Record extracts |
[Start of Attachment]
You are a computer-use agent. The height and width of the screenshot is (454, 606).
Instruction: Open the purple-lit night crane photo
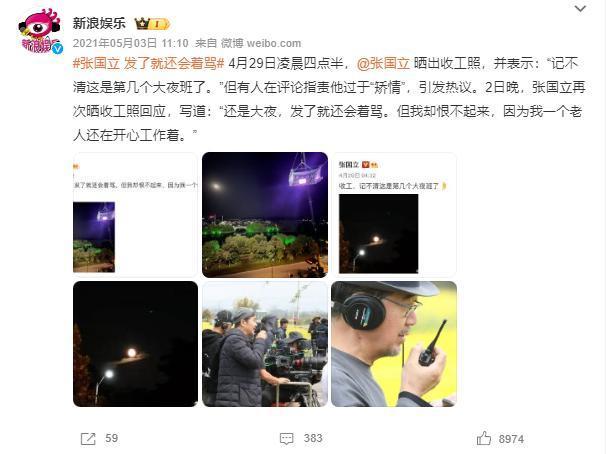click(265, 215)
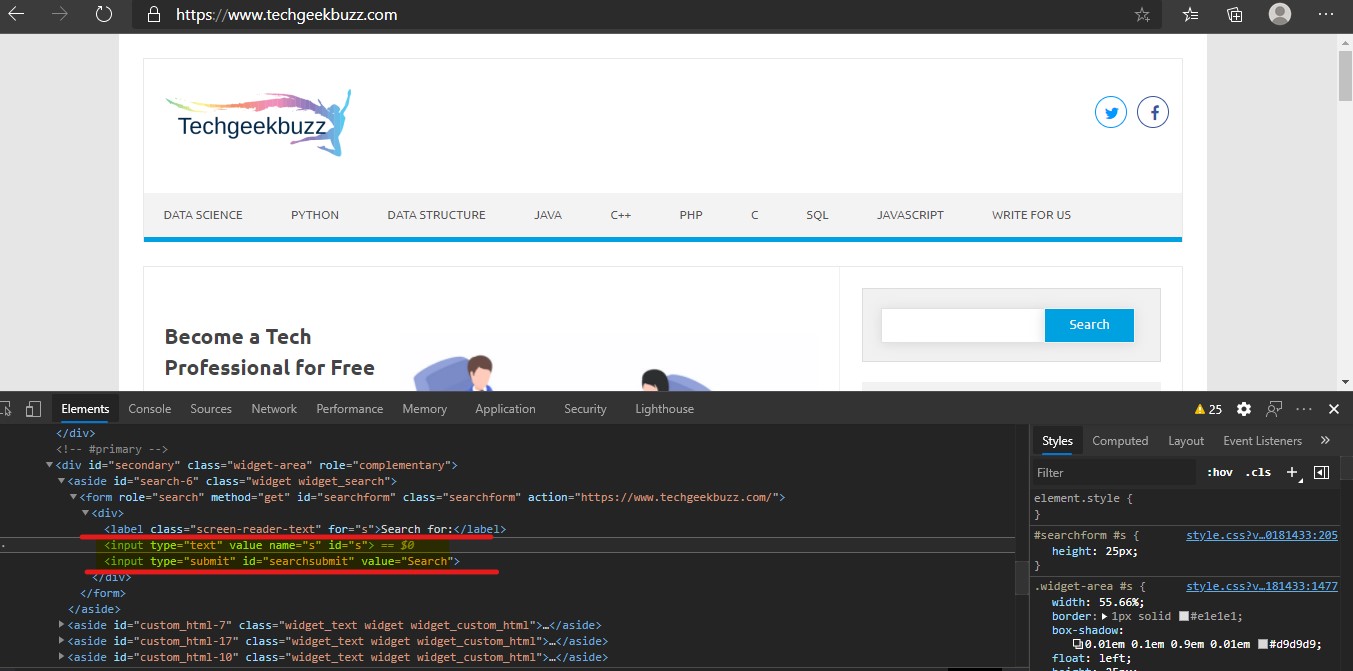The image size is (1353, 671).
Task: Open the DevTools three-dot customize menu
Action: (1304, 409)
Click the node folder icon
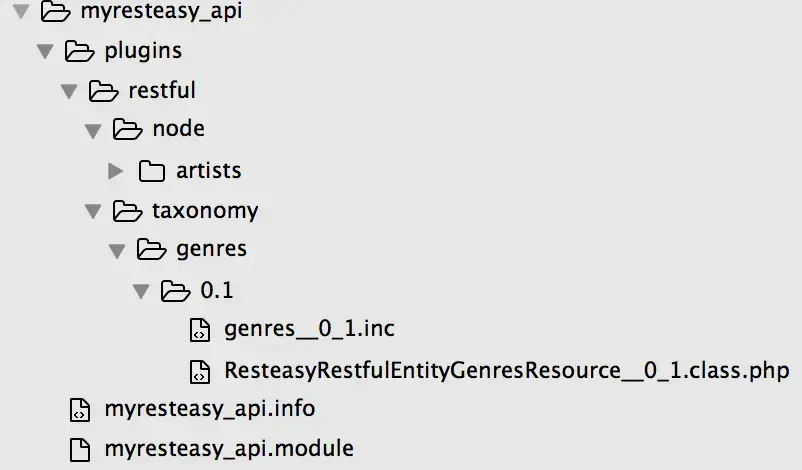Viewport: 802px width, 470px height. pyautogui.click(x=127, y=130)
[End of Attachment]
[Start of Attachment]
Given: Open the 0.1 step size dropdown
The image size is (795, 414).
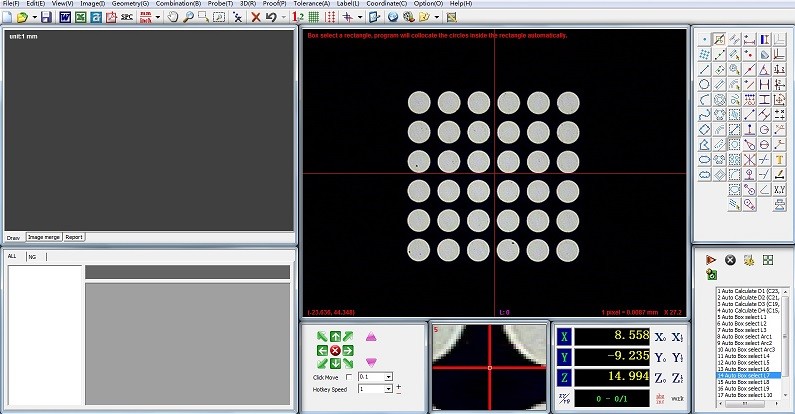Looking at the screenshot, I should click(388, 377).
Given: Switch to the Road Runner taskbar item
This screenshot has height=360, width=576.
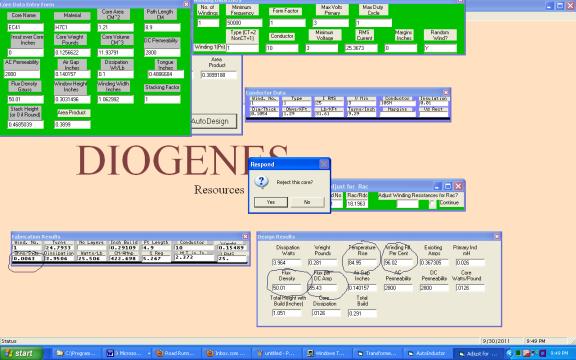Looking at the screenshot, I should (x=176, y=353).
[End of Attachment]
Count the lines above that contain the word "Given". Write only the number.

2